* [Your instructions]: Revise the records below by changing "Terms of Service" to "Terms of Use" throughout and keeping every other line unchanged. Leave the pictures out of your answer.

* [Location data for words and elements]:

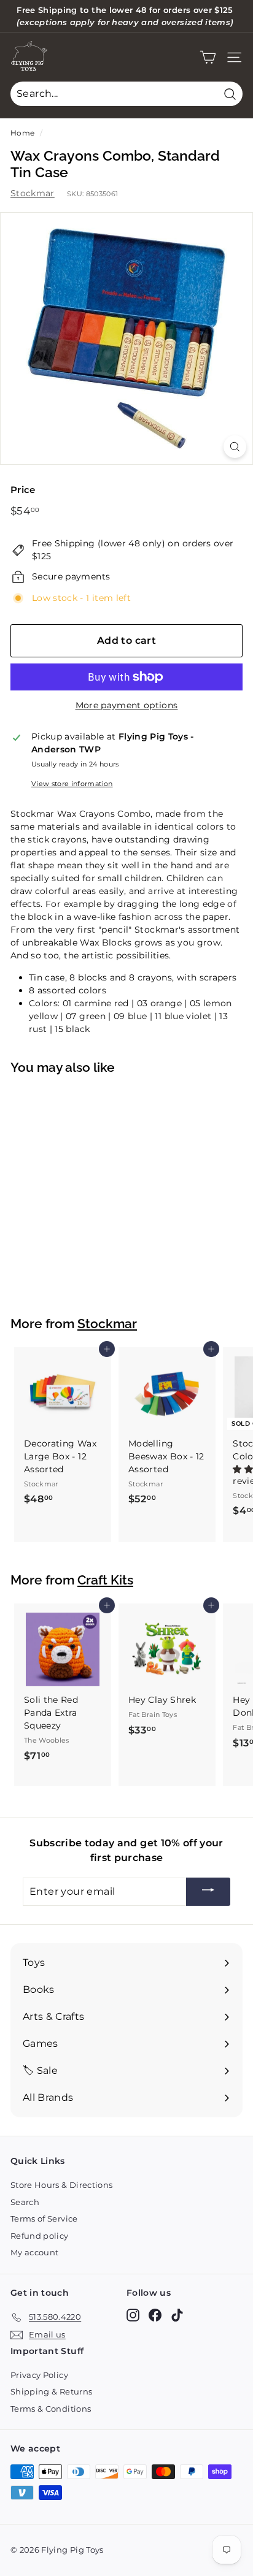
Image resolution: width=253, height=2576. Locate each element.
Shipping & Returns (51, 2391)
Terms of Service (44, 2218)
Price (23, 489)
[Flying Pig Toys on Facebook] (155, 2315)
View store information (72, 783)
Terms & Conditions (50, 2409)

* [Answer in full]:
Image resolution: width=253, height=2576. Locate each element.
Shipping & Returns (51, 2391)
Terms of Use (44, 2218)
Price (23, 489)
[Flying Pig Toys on Facebook] (155, 2315)
View store information (72, 783)
Terms & Conditions (50, 2409)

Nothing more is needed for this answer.